- [TASKS AND EXERCISES]
1. Translate into Spanish this sentence from the post on Deloitte's compensation spending: "It wasn't until 2020 the firm hit more than half its revenue (51.2 percent) on employee comp and benefits."
2. Write out the passage of the post on Deloitte's compensation spending from "Shout-out Stephen Foley" up to and including "leadership, blah blah.".

- [SOURCE TEXT]
☆ ☆ ☆ ☆

Shout-out Stephen Foley at FT for writing up the most important part of Deloitte’s recently released transparency report: PAY. Let’s jump right in and do our own digging.

The 2023 Transparency Report talks quite a bit about governance, ethics, audit quality, leadership, blah blah.

screenshot of the 2023 Deloitte US Transparency Report table of contents

You’re welcome to check it out should any of these appeal to you, just know each section is littered with Deloitte’s trademark self-fellating language. We’re here for page 14 (16 in the PDF) and the part FT highlighted in their article this morning. This:

screenshot from Deloitte US 2023 Transparency Report

Since 2021, employee comp and benefits as a percentage of revenue climbed from 52.4 percent to 55.4 percent, the highest it’s been since the firm started sharing the number a few years back. Deloitte US revenue climbed during that period as well — $22.9 billion for 2021, $27.9 billion for 2022, and $32.7 billion for 2023 (source) — so that means employee compensation as a percentage of revenue was $12 billion in 2021, $15.3 billion in 2022, and $18.1 billion in 2023 (numbers are sloppily rounded, accountants are encouraged to check my math). Going a little further back, comp and benefits as a percentage of revenue was 46.2 percent in 2015, 47.9 percent in 2016, 49.1 percent in both 2017 and 2018, and 49.2 percent in 2019. It wasn’t until 2020 the firm hit more than half its revenue (51.2 percent) on employee comp and benefits. According to the non-GAAP financial information they’ve shared, that is.

As for the rest of the report, there’s a bit of lip service paid to attraction and retention, professional development, and performance management. None of it is particularly intriguing though. Again, you can read it yourself to make your own determination.

6 thoughts on “Here’s How Much Deloitte Spends on Compensation As a Percentage of the Firm’s Revenue

  1. Very interesting, audit and tax represent about 40% of revenue but bring in about 75% of the profit. Consulting on the other hand is a low margin (comparatively) business.

  2. Agree w first comment. You should do a follow up calc. Earnings as % revenue for each service line. Do the other B4 publish similar stats?

  3. I never believe any of the numbers these firms report. First of all, they’re unaudited, and I’ve been told many, many by these firms that financial statements are not reliable unless they’re audited. Second, they have incentive to manipulate the numbers to support their marketing efforts and dick measuring contests with the other firms. Third, I have heard from multiple very reliable sources that the internal accounting function at the large accounting firms are a hot mess. A source once told me that if the firms’ clients saw their internal accounting, the client would fire them. Finally, what non-public company voluntarily discloses its (accurate) financial results to the public? Would any reputable accountant or lawyer recommend that their non-public client do that? It’s insane.

☆ ☆ ☆ ☆

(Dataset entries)
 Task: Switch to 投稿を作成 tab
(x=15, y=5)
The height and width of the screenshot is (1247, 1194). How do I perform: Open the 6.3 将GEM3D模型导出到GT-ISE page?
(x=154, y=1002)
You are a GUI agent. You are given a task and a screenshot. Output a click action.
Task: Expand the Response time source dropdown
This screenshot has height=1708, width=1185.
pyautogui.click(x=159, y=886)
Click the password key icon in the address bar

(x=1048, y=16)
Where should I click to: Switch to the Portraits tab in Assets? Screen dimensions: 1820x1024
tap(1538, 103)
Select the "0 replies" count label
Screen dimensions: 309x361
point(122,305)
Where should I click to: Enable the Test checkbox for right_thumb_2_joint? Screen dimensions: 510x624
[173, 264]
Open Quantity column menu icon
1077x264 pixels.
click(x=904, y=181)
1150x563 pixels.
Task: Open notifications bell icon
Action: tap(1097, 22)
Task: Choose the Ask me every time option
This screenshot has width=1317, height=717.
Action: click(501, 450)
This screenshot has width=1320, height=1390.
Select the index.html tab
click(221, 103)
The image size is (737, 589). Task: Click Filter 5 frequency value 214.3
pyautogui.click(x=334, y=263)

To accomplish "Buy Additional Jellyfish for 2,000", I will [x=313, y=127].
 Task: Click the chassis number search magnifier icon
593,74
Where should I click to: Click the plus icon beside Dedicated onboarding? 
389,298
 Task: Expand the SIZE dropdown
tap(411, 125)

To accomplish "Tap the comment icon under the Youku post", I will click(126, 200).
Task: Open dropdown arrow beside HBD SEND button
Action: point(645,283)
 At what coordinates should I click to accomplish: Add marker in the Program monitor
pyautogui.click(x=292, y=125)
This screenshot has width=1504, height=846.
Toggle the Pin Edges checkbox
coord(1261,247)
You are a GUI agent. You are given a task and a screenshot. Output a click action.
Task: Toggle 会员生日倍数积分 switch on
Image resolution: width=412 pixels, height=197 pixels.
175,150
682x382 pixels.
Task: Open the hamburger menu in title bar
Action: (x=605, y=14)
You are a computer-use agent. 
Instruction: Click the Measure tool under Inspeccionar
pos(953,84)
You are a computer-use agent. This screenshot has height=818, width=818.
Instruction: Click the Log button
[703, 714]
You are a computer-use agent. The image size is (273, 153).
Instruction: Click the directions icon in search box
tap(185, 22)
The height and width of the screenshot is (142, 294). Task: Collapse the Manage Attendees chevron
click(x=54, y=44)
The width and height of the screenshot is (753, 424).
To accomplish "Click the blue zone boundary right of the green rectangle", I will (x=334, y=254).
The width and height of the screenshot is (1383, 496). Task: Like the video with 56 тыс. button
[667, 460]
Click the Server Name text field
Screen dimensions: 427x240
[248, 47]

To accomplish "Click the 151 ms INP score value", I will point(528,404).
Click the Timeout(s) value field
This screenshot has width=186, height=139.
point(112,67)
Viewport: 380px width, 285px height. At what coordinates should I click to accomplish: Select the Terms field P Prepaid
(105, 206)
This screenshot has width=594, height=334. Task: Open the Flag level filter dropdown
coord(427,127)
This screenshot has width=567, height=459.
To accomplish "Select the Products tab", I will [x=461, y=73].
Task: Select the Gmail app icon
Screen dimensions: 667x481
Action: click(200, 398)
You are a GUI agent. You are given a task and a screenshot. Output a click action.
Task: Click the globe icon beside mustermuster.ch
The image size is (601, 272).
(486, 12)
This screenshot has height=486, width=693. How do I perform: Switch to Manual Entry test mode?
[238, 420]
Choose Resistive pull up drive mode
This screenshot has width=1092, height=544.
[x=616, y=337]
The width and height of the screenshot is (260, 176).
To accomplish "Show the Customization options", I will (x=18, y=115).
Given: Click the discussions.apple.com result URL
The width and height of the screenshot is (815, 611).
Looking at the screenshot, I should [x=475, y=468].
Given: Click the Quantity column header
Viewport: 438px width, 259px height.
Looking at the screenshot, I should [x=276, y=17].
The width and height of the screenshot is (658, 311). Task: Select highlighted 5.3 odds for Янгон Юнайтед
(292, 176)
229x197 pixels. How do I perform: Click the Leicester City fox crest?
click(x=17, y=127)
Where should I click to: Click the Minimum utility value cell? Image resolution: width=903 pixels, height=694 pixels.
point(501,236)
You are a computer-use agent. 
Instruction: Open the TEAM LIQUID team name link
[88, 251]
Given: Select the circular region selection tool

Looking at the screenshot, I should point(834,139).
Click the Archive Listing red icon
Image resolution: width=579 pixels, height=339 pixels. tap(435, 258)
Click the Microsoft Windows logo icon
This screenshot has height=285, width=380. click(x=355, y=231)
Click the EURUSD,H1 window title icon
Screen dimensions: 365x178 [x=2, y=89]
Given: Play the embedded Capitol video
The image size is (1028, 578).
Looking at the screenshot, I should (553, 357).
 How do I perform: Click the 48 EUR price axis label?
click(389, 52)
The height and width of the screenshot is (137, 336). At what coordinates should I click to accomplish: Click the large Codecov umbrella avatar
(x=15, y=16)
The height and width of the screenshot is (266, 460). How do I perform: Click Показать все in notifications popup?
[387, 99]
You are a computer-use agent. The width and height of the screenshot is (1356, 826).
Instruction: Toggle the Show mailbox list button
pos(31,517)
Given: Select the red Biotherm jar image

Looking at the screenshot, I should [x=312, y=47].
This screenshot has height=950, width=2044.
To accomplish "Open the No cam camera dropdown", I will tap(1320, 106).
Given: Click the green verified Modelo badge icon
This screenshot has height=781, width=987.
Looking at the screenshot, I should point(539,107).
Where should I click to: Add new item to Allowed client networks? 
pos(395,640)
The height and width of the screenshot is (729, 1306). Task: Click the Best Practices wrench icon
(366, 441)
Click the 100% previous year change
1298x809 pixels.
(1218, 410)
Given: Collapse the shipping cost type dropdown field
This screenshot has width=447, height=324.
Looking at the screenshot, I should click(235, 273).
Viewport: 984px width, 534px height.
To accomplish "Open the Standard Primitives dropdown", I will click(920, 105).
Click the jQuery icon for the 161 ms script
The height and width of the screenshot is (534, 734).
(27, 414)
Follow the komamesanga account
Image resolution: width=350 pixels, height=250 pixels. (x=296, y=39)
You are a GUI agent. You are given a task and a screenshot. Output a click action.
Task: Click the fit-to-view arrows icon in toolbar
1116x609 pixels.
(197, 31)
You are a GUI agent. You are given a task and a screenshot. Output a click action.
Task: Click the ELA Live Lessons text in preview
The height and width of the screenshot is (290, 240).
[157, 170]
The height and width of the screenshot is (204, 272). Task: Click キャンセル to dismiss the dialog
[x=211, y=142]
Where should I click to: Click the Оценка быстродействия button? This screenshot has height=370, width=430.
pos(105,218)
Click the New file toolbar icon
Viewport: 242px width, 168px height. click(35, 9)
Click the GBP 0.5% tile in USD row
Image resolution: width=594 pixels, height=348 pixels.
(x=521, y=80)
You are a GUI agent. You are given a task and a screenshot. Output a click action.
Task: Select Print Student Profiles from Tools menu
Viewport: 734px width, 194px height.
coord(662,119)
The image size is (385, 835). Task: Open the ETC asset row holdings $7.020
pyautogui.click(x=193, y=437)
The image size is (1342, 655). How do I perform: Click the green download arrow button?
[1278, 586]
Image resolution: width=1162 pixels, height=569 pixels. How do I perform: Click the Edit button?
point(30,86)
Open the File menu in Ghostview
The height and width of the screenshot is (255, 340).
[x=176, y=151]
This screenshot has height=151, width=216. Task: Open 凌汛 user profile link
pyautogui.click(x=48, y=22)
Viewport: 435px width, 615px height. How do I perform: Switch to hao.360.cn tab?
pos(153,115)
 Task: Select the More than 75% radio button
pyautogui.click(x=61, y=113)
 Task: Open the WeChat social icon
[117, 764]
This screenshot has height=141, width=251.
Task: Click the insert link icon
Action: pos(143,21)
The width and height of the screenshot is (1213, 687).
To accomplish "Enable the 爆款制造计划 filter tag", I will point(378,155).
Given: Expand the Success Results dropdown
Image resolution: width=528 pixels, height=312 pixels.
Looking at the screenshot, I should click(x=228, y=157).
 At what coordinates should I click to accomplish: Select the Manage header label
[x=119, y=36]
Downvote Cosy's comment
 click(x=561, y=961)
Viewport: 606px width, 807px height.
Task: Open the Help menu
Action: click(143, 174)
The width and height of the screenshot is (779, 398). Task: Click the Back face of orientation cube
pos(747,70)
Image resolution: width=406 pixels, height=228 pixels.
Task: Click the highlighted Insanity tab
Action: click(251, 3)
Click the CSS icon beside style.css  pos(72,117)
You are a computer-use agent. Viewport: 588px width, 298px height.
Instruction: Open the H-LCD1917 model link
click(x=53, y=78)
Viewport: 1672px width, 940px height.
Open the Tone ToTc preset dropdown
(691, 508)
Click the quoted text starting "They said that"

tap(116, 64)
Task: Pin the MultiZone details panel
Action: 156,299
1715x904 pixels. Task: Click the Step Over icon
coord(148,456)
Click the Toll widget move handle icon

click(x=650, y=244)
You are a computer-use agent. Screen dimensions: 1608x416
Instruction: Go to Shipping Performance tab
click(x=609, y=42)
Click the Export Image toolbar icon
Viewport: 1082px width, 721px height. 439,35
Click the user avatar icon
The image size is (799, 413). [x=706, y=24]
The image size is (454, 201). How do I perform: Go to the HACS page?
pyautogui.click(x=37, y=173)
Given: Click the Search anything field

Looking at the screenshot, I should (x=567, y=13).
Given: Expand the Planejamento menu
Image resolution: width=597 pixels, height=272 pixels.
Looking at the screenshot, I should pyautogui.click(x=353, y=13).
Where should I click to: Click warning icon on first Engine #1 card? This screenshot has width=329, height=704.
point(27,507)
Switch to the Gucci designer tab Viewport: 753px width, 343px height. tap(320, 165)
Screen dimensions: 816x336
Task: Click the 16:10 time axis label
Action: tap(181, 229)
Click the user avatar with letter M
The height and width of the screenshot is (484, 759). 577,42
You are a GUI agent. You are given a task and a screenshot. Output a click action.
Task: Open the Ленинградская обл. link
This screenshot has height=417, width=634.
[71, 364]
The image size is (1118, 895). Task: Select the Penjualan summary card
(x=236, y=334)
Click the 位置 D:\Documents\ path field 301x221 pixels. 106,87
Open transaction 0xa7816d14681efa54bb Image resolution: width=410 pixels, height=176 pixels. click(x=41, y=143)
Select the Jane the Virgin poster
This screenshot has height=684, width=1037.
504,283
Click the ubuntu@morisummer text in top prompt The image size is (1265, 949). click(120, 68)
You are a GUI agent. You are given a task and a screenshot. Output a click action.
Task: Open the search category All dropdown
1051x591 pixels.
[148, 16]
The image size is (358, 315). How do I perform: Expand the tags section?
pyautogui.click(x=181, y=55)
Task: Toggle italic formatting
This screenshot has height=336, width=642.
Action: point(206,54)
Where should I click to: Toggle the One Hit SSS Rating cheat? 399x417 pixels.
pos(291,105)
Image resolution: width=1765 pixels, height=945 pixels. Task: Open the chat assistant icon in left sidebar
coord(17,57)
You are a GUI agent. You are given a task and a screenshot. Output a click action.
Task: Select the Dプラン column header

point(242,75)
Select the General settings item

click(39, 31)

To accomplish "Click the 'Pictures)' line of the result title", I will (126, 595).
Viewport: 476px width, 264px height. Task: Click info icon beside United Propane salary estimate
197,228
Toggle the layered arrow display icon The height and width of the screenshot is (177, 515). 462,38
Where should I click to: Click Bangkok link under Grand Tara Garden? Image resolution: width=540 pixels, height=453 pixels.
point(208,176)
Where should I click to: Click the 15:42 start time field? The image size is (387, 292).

☆ ☆ ☆ ☆

- [RESPONSES BY TASK]
1. No fue sino hasta 2020 que la firma destinó más de la mitad de sus ingresos (51,2 por ciento) a la compensación y los beneficios de los empleados.

2.
Shout-out Stephen Foley at FT for writing up the most important part of Deloitte’s recently released transparency report: PAY. Let’s jump right in and do our own digging.

The 2023 Transparency Report talks quite a bit about governance, ethics, audit quality, leadership, blah blah.